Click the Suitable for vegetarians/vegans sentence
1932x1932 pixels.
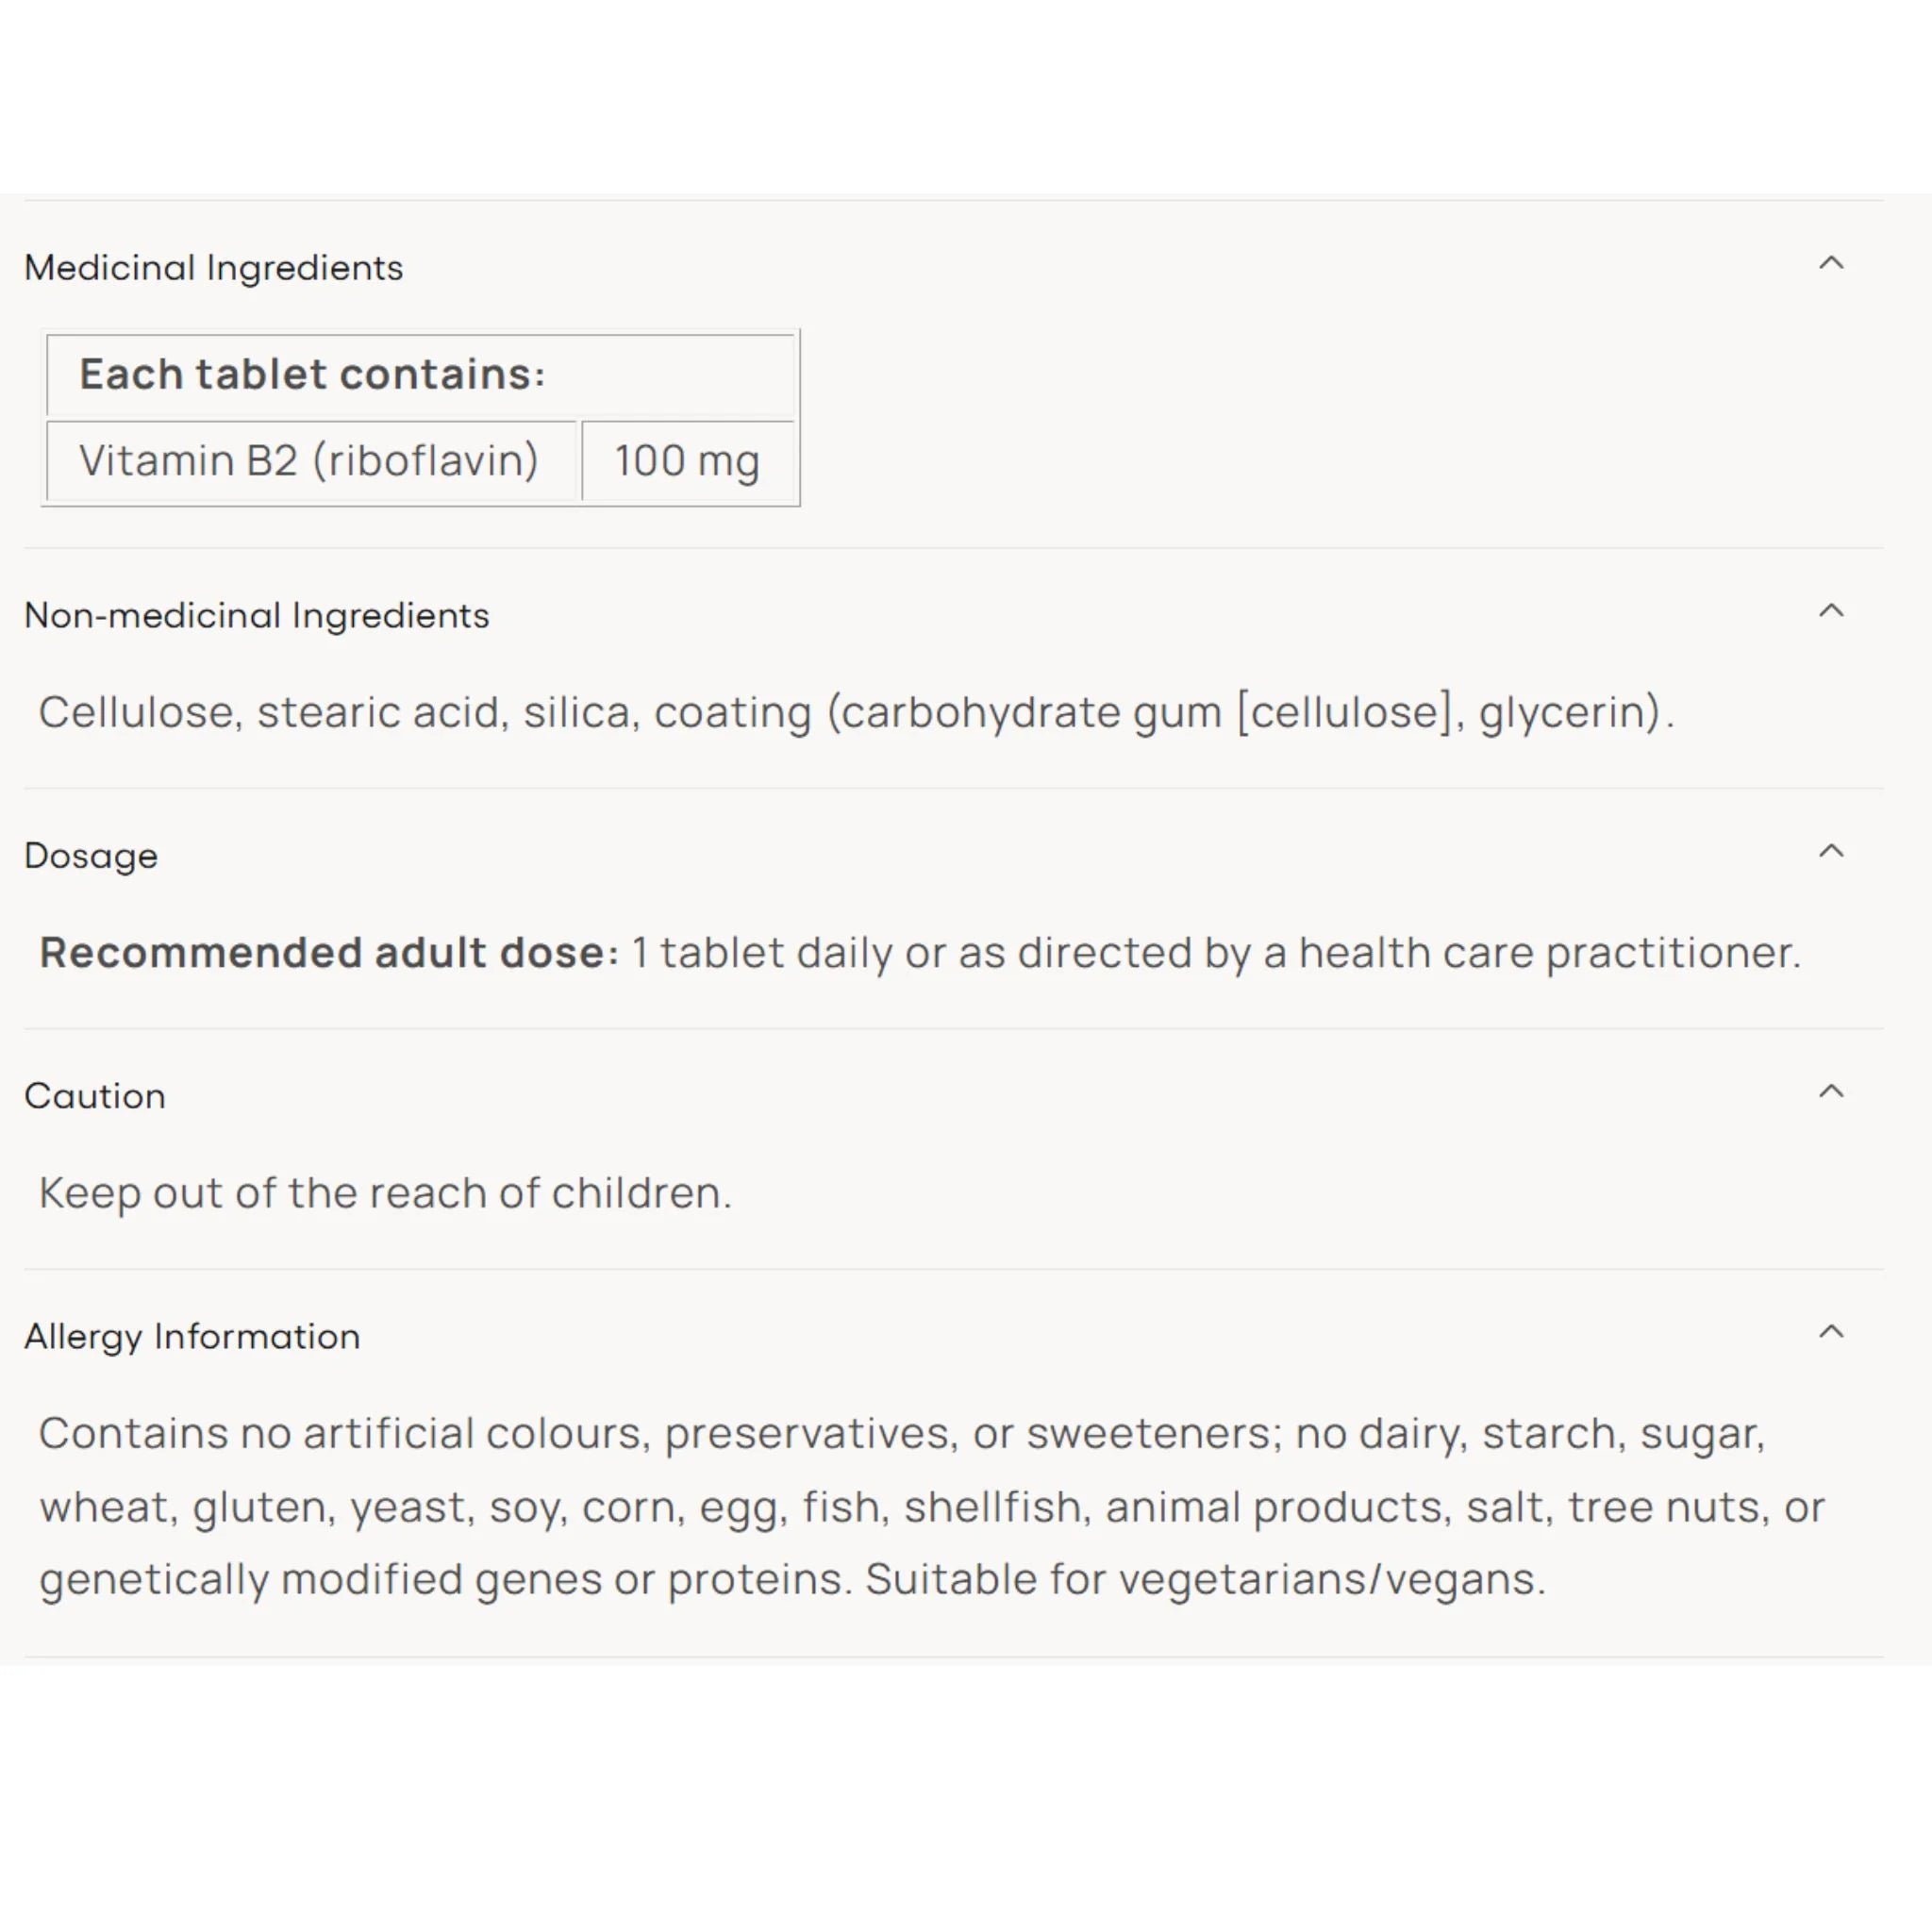click(1206, 1579)
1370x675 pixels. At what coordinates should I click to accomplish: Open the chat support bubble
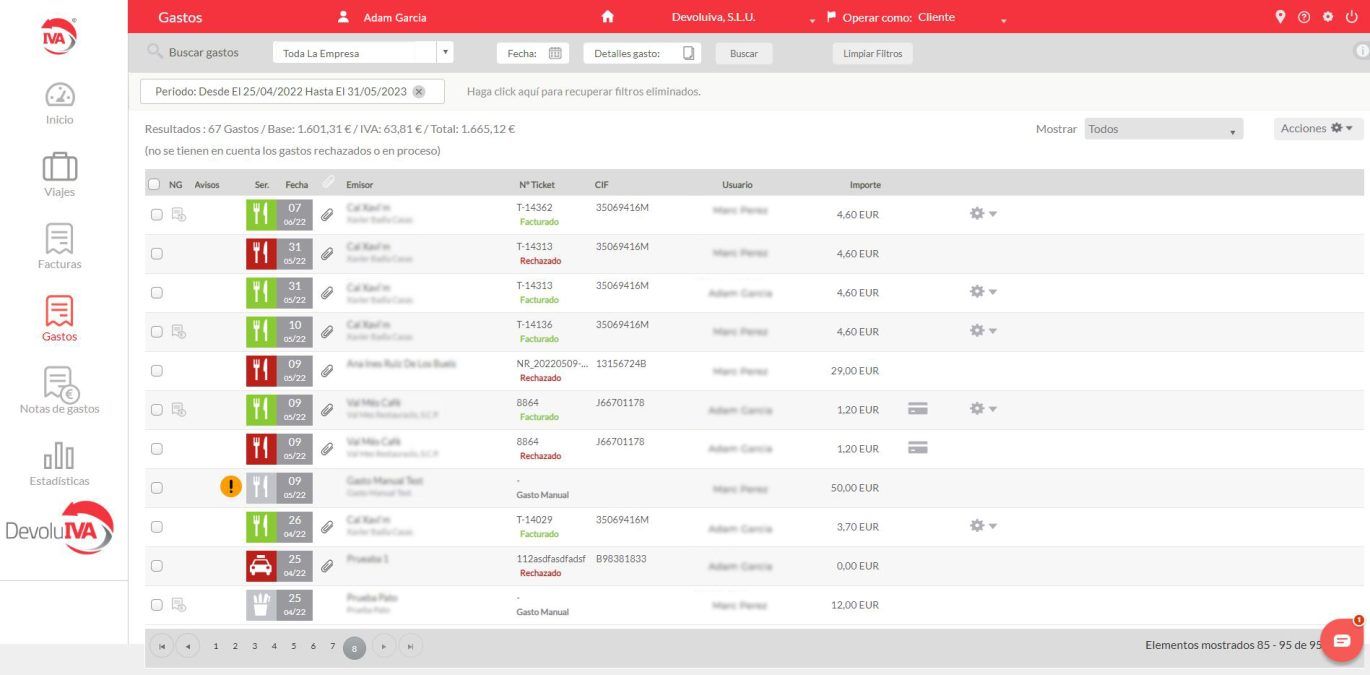(1341, 641)
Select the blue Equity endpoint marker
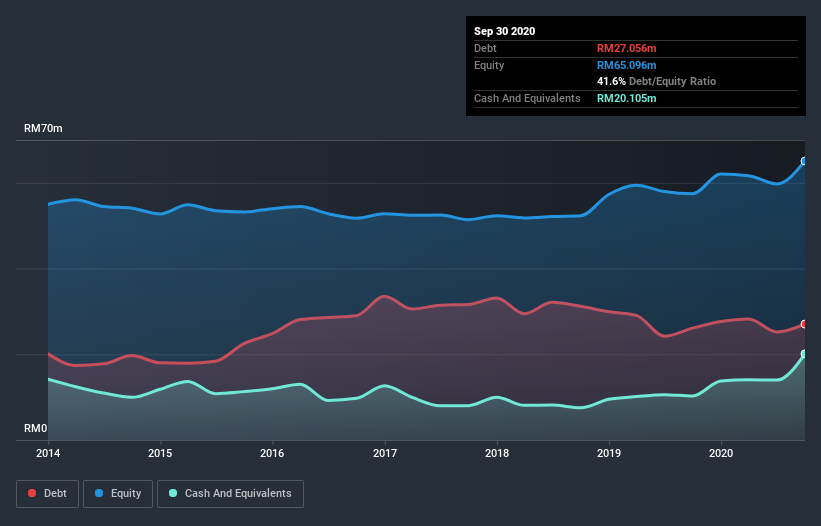This screenshot has width=821, height=526. pyautogui.click(x=803, y=161)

◇ ◇ ◇ ◇ ◇ ◇ ◇

◆ **Exercise instructions**
Starting with the line that contains "1370x675 pixels. At" and going on through the end of the material, arrange each line as a string in a JSON list, leaving out blank lines and the pictures.

◆ **Task answer**
[
  "1370x675 pixels. At what coordinates should I click to accomplish: Open the chat support bubble",
  "(1341, 641)",
  "Select the blue Equity endpoint marker",
  "This screenshot has width=821, height=526. pyautogui.click(x=803, y=161)"
]